● BRIEF: Convert everything in the listing from the line containing "The image size" down to the line containing "tap(1113, 168)", both included, into a JSON list of strings with one string per line. Skip blank lines and leave the pictures out.

[Start of EXTRACTED DATA]

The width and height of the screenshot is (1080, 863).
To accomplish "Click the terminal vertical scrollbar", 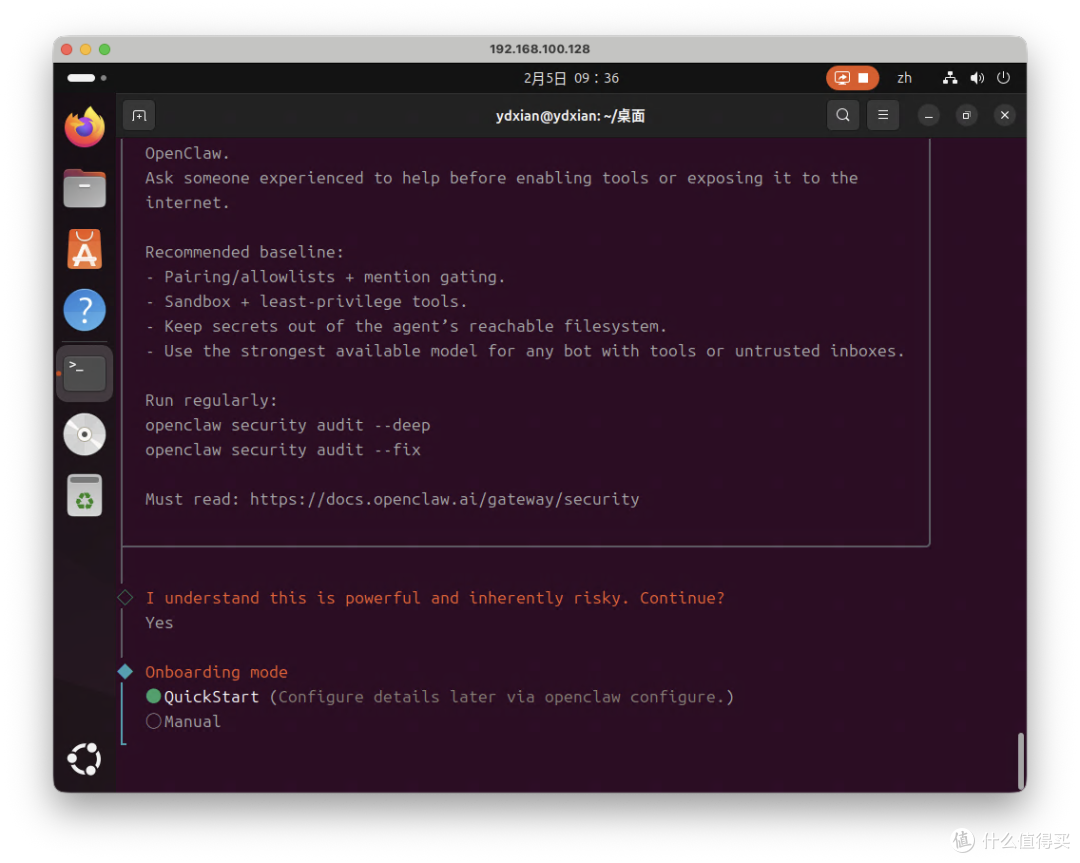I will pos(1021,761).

[End of EXTRACTED DATA]
[Start of EXTRACTED DATA]

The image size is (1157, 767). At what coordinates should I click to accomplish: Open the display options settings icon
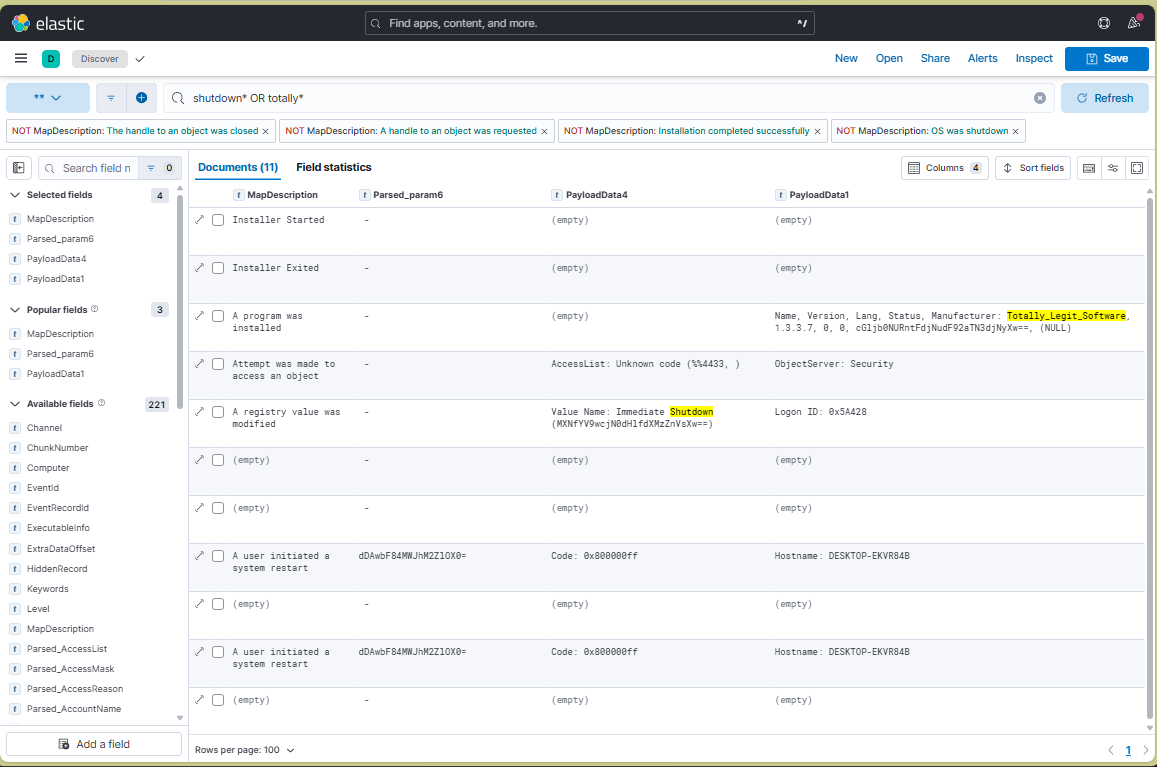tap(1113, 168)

[End of EXTRACTED DATA]
[Start of EXTRACTED DATA]

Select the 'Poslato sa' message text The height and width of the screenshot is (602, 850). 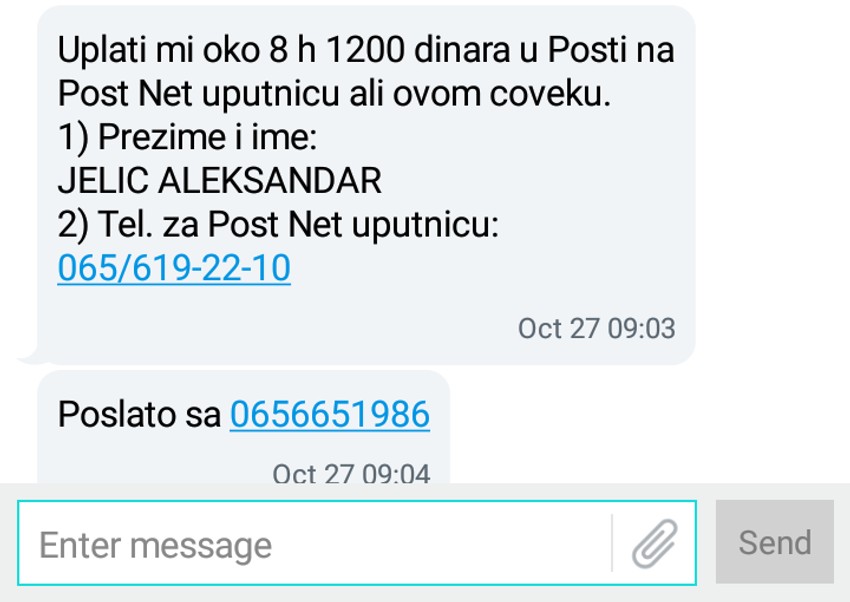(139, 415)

[End of EXTRACTED DATA]

● RESULT BELOW:
[
  "The image size is (1157, 767). At what coordinates should I click to accomplish: Open the display options settings icon",
  "tap(1113, 168)"
]